The Venezuelan and Chinese governments signed twelve agreements, most of them affirming the continuation of various ongoing Chinese-Venezuelan projects. They include US $5 billion in new financing for the joint Chinese-Venezuelan fund, collaboration in the development of heavy crude oil refining in the Orinoco oil belt, and mining studies, particularly for gold in Bolivar state
Oil minister Rafael Ramirez said the joint venture in the Orinico oil belt, specifically the Junin 10 area, involved new investments worth US$ 14 billion.
Cooperation agreements were also signed in relation to security, emergency management, and for knowledge exchange around agriculture and technology. The two governments agreed on the program of cultural cooperation for 2014-2016, and to build another 4,500 homes in the states of Nueva Esparta and Anzoategui.

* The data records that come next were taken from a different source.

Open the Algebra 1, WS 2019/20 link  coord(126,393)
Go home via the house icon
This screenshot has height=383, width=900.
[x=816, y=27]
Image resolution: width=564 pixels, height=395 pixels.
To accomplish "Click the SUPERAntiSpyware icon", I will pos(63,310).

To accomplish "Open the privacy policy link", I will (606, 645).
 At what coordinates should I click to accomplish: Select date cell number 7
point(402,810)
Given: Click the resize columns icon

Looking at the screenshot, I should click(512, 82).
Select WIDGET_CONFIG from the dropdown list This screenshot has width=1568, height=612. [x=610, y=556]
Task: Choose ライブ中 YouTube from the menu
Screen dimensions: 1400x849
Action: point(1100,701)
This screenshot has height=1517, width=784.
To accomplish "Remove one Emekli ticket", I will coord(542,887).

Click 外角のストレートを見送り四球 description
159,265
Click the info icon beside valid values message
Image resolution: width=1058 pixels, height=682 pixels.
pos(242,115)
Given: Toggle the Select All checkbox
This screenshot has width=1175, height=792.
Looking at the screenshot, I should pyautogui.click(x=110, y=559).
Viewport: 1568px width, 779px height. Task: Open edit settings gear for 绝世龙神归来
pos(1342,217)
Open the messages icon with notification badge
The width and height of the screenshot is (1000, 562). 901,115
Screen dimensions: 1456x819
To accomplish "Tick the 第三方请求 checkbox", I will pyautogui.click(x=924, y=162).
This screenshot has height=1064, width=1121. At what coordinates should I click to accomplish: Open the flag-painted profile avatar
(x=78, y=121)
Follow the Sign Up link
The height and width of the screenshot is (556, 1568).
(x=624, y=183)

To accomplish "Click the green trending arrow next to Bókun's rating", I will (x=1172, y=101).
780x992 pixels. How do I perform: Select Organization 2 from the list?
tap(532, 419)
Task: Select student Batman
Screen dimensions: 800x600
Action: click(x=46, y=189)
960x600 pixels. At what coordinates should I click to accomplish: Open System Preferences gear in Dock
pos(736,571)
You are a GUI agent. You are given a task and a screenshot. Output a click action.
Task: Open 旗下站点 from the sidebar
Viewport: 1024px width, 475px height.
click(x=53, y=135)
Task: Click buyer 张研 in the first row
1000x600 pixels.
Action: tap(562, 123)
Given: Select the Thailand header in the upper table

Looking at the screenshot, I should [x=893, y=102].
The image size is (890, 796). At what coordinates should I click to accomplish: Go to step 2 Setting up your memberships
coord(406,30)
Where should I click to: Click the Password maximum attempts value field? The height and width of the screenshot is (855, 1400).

The two countries agreed on the construction of a maritime terminal for the state owned petro-chemical company, Pequiven with help from the Export-Import Bank (Eximbank) of China. The agreement is worth US$ 391 million. The port will be for urea and ammoniac export.
Venezuela will continue its cooperation Chinese conglomerate Yutong for public buses. Maduro announced that it would import 2,000 Yutong buses in order to “modernise public transport” in Venezuela and there are also plans to establish a joint venture to produce and export the buses to other Latin American countries. Last year Venezuela bought 1,216 such buses for urban transport.
Maduro also met with the president of Chery, where he said a “powerful alliance” was agreed on, and, “We’re going to create and manufacture a car in Venezuela”. He added that Venezuelan youth could be trained in car production through Venezuela’s Work and Knowledge Mission.
In response to the president’s visit to China, private media in Venezuela focused on the “debt” that the Venezuelan government supposedly has with it, with Informe21arguing in its headline that “every Venezuelan owes $943.13 each”.
Likewise, opposition legislator Julio Borges argued that the “Chinese loan implies that each Venezuelan family owes Bs 300 million to [China], what we have is more debt that all Venezuelans are going to pay”. Borges likely meant thousand instead of million, must have been using the illegal exchange rate in his calculations, and must have assumed that each family has ten members.
According to foreign minister Elias Jaua, Chinese financing is worth US$ 40 billion, of which “over half has been paid off”. He emphasised that the funds were for the “economic-productive development of Venezuela”.
At the recent visit, Venezuela committed to sending 640,000 barrels of petroleum per day to China, of which 264,000 are in exchange for the financing. The number is a significant increase from the average of 518,000 barrels per day Venezuela sent to China last year, and 49,000 barrels sent per day in 2005.
Bilateral relations between China and Venezuela were significantly strengthened under the government of former President Hugo Chavez. Chavez initiated the first high level joint commission between the two countries in 2001, and since then they have signed 458 cooperation agreements and are carrying out 268 joint projects. Some of the main projects are in the areas of energy, mining, and agriculture, while China also played a key role the launch of Venezuela’s first satellite, Simon Bolivar, launched from the Asian country.
“The relationship between China and Venezuela is as strong as the China wall…this visit is important in reaffirming the links of friendship and political community that China and Venezuela have been developing,” Jaua said yesterday from Beijing. He argued it was the “most important meeting” Maduro has had as president so far.